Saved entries
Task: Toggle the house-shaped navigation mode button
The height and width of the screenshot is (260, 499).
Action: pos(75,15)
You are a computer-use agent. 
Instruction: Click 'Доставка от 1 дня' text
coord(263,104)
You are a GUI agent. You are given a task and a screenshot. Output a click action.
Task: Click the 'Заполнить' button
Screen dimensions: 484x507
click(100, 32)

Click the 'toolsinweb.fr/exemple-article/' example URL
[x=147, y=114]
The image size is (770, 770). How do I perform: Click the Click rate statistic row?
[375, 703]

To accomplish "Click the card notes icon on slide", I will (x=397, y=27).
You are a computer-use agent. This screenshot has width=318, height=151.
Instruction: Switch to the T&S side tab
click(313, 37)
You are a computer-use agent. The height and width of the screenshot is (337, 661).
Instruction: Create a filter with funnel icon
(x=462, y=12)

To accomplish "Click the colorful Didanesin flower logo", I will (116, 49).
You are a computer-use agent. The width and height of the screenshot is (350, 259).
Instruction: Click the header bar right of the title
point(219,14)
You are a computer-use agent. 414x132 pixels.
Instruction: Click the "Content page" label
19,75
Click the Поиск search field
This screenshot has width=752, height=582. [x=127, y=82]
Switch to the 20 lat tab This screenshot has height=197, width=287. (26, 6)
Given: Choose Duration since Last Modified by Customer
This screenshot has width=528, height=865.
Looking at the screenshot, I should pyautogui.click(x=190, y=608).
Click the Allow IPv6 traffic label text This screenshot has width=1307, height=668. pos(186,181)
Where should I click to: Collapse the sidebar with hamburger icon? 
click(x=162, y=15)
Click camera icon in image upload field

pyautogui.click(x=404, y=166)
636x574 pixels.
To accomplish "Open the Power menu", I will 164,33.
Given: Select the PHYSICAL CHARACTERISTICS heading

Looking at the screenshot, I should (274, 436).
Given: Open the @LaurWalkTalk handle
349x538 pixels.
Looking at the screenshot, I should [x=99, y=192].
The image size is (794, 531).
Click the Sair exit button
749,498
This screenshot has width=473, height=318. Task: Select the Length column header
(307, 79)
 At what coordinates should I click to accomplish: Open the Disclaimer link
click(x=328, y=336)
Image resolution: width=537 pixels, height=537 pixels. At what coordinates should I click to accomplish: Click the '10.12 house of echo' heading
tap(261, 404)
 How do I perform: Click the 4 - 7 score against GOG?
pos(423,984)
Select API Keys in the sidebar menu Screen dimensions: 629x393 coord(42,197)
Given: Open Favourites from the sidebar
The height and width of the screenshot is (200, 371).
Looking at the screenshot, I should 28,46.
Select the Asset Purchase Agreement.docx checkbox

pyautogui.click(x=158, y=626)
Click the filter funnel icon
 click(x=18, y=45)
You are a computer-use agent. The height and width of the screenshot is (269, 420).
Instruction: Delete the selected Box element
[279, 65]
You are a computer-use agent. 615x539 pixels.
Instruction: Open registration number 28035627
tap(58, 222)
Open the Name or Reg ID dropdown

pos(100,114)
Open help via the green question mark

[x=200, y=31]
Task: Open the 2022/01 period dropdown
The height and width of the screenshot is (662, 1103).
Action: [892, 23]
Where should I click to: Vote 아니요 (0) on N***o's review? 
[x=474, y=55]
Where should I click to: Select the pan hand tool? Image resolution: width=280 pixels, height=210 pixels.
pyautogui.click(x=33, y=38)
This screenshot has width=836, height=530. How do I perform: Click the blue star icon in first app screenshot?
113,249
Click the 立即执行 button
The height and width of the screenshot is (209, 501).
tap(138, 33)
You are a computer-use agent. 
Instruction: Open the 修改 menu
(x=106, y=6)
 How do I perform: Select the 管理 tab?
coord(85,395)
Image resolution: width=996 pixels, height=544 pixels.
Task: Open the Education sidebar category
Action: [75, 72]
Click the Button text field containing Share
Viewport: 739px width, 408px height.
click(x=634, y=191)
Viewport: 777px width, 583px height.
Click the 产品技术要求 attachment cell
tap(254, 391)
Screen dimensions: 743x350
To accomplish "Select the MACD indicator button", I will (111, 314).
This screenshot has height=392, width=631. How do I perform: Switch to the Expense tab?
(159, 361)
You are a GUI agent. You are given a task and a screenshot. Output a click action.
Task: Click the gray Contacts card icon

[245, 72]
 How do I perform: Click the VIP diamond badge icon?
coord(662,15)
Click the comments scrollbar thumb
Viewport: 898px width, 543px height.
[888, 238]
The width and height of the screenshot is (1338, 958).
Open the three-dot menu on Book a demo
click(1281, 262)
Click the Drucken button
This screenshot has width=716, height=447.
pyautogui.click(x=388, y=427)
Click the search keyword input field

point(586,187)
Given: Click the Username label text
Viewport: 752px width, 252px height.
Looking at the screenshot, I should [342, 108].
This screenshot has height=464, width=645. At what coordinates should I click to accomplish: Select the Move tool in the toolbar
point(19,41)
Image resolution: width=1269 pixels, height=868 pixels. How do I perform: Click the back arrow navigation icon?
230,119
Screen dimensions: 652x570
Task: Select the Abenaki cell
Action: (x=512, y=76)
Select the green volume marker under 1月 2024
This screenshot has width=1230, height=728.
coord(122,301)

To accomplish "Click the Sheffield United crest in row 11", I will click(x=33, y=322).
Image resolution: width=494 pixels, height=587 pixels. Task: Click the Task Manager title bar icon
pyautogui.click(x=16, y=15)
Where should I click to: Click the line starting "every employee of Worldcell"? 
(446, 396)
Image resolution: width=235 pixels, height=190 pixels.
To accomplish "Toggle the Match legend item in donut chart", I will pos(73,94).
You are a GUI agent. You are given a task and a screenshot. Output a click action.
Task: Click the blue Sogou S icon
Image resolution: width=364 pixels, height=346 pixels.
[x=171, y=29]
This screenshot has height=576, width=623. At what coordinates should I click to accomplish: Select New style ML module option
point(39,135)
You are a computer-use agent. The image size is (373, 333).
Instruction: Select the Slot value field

> PROBLEM TO SOLVE
Wherever the word "Toggle" appears in the entries above, copy that line.

> TASK RESPONSE
Task: Toggle the house-shaped navigation mode button
To accomplish "Toggle the Match legend item in donut chart", I will pos(73,94).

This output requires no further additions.